Repeat the records word for word, beginning at the line that contains "pixels, height=1761 pixels." and stopping after the line that contains "coordinates (779, 119).".

-- Data supplied start --

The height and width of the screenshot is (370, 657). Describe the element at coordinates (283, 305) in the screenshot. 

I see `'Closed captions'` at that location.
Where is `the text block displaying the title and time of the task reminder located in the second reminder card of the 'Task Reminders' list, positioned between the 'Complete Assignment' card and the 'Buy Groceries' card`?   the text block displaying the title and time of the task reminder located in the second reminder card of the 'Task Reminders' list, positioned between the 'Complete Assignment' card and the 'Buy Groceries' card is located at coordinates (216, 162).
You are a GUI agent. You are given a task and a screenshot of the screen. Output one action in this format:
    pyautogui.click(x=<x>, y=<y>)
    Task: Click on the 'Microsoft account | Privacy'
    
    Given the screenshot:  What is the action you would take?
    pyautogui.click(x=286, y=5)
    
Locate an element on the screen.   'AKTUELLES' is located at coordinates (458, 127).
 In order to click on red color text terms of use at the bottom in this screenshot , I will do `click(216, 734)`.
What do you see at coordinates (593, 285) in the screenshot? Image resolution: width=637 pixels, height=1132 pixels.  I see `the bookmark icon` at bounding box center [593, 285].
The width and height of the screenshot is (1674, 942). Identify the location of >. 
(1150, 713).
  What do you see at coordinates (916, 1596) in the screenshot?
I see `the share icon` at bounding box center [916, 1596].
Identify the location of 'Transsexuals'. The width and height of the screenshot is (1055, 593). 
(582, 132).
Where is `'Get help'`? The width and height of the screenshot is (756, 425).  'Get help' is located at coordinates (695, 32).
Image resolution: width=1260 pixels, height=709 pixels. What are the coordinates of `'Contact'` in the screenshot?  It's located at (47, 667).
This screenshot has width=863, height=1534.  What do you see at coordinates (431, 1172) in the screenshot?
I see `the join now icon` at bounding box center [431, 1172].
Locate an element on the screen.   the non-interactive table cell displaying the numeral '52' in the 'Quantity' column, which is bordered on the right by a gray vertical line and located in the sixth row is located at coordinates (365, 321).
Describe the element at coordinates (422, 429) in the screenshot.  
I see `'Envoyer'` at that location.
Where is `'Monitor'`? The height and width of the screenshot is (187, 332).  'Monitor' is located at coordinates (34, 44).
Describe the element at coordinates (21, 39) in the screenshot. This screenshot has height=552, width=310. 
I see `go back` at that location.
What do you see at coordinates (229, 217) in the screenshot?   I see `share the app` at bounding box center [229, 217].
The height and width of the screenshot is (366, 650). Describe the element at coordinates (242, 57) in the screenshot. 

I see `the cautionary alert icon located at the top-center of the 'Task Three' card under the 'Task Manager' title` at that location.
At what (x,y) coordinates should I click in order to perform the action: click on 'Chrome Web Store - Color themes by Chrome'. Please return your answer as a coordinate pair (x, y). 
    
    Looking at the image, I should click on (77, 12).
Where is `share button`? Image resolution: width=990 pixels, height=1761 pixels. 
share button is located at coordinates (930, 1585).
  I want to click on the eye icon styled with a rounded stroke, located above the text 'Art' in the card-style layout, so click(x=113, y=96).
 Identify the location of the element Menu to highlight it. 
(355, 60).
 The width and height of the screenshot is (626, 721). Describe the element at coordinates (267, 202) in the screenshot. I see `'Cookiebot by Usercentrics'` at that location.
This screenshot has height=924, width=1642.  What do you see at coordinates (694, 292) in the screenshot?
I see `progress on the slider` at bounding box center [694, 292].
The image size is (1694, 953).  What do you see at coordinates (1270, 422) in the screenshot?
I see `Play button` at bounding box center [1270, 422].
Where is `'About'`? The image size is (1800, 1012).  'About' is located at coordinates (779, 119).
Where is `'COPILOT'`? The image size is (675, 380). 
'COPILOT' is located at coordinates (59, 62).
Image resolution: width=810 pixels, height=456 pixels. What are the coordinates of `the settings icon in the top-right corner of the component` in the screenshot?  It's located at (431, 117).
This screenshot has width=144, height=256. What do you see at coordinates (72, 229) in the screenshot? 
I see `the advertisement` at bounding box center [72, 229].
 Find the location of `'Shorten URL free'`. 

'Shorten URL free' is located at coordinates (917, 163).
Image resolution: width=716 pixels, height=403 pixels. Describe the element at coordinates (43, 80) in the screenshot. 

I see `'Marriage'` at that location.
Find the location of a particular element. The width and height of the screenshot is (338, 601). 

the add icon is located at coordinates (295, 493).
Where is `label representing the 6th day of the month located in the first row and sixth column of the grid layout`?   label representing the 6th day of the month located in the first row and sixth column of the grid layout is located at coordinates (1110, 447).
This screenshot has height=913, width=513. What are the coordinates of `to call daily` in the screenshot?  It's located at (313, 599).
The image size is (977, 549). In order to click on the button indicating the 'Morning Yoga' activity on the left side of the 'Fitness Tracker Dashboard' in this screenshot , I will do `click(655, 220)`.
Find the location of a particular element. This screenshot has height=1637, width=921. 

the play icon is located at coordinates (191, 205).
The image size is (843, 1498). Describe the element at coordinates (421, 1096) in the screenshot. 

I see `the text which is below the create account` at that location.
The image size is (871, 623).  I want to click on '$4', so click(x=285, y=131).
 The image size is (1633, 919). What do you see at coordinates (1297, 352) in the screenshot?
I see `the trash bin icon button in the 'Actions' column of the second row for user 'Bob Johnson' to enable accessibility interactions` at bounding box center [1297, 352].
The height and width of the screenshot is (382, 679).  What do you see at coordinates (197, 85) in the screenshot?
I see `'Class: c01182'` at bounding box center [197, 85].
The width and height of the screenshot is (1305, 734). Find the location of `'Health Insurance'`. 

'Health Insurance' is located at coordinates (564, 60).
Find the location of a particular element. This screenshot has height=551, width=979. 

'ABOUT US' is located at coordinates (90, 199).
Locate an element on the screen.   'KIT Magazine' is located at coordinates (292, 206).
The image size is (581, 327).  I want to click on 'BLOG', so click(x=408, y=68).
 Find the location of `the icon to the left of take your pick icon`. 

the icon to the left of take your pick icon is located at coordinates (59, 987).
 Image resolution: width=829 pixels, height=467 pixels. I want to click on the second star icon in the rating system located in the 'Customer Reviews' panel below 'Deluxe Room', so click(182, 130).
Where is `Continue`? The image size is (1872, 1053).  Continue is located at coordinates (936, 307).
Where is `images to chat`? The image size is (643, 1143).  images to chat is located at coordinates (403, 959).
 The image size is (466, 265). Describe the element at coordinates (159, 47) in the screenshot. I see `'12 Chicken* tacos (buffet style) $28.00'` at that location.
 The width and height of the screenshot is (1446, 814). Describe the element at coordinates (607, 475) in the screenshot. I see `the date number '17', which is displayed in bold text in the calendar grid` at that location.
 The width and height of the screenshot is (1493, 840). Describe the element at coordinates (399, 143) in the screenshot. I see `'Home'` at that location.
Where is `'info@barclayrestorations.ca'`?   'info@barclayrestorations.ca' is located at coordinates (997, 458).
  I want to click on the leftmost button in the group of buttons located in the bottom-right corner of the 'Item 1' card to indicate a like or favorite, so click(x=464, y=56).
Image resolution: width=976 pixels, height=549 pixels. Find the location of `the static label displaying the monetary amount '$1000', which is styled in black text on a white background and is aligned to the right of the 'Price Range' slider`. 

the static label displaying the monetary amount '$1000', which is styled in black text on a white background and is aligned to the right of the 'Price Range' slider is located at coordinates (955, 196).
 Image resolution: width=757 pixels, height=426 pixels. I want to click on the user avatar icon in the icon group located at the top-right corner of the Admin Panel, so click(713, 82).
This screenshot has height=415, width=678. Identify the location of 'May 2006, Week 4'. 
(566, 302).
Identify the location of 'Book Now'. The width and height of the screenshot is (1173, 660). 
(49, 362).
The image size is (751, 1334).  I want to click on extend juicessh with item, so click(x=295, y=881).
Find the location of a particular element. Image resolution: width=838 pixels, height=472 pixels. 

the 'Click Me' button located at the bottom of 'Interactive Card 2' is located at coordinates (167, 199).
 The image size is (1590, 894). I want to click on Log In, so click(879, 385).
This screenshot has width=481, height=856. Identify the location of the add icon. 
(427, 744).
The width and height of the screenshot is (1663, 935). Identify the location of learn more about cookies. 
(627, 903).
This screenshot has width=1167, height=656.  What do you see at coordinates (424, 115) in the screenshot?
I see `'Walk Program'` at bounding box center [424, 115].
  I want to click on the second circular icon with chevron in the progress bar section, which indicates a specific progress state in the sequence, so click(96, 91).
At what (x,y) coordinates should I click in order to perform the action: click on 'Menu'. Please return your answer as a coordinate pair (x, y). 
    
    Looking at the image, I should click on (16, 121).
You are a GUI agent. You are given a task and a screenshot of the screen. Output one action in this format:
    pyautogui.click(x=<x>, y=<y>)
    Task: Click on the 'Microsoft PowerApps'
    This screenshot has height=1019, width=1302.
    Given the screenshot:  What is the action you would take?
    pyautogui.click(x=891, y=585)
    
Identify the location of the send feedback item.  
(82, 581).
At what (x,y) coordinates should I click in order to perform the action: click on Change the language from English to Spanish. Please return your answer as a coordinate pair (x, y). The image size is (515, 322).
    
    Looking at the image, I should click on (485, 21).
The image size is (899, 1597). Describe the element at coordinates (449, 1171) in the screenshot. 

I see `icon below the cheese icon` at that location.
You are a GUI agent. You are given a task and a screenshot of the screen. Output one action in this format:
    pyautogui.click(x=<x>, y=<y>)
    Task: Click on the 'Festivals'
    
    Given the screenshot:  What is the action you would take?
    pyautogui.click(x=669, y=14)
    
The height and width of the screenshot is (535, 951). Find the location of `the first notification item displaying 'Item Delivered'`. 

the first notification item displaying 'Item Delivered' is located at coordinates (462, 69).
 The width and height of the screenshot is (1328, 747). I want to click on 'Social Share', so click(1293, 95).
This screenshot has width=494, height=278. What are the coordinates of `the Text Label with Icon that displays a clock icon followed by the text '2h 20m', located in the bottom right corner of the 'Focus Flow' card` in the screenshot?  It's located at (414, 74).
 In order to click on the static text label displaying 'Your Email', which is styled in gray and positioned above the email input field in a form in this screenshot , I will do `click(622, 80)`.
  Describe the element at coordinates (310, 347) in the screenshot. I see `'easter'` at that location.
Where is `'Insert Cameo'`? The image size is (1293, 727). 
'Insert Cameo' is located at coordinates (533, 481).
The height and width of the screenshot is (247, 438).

-- Data supplied end --

**Completed exercise**
Where is `share button`? Image resolution: width=990 pixels, height=1761 pixels. 
share button is located at coordinates (930, 1585).
  I want to click on the eye icon styled with a rounded stroke, located above the text 'Art' in the card-style layout, so click(x=113, y=96).
 Identify the location of the element Menu to highlight it. 
(355, 60).
 The width and height of the screenshot is (626, 721). Describe the element at coordinates (267, 202) in the screenshot. I see `'Cookiebot by Usercentrics'` at that location.
This screenshot has height=924, width=1642.  What do you see at coordinates (694, 292) in the screenshot?
I see `progress on the slider` at bounding box center [694, 292].
The image size is (1694, 953).  What do you see at coordinates (1270, 422) in the screenshot?
I see `Play button` at bounding box center [1270, 422].
Where is `'About'`? The image size is (1800, 1012).  'About' is located at coordinates (779, 119).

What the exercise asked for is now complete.